La Formación Profesional a distancia es una etapa al alza en España. Ha cuadruplicado su oferta en apenas siete años y está en el punto de mira del Ministerio de Educación, que prepara un nuevo decreto para finales de mes para regular los centros privados, después de que la ministra Milagros Tolón denunciara que hay títulos “que se imparten en garajes“. Esos abusos a los que espera poner coto el Gobierno han saltado también a la denuncia pública. La Organización de Consumidores y Usuarios (OCU), que almacena centenares de quejas―solo en 2024, sus últimos datos disponibles, son 322― ha presentado una denuncia ante el Ministerio de Derechos Sociales, Consumo y Agenda 2030 contra nueve centros de formación (ocho de ellos ofertan FP en línea) por malas prácticas.

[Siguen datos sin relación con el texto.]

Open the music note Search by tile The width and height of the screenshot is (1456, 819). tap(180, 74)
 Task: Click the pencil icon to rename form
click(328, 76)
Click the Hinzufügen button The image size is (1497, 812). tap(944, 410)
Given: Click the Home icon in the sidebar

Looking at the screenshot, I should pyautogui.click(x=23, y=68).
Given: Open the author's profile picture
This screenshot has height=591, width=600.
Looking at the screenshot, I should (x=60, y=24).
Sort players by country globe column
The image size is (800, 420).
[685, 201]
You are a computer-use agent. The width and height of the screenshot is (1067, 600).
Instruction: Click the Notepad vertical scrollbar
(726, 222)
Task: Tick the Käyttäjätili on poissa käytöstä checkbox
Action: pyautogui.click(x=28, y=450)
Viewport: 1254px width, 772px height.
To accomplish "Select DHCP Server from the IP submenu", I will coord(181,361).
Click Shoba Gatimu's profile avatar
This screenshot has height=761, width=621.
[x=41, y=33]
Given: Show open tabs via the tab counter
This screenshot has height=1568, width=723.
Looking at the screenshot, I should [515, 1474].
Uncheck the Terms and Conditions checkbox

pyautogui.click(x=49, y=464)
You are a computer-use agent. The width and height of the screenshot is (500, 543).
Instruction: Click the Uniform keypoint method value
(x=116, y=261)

Entre las principales quejas, están las que echan en falta tutorías (o piden que sean de más calidad) o el acceso a unas buenas prácticas laborales, las que denuncian una financiación abusiva o engañosa, o centradas en el incumplimiento de lo prometido en la venta, el material desactualizado u opacidad en los contratos. Los centros denunciados son: Ceac, Cesur, Ilerna, Linkia FP, Ucademy, Doméstika (no imparte FP), Formia, MasterD y Medac Davante (estas dos últimas empresas se han unido). Tras enviar correos y llamadas a todos estos centros, este periódico solo ha conseguido contactar con cinco. Las tarifas anuales de estos estudios oscilan entre los 3.000 y 6.000 euros.El Ministerio de Consumo, que dirige Pablo Bustinduy, evita pronunciarse sobre la denuncia a preguntas de este periódico alegando que “como norma general” no da información sobre estos procesos.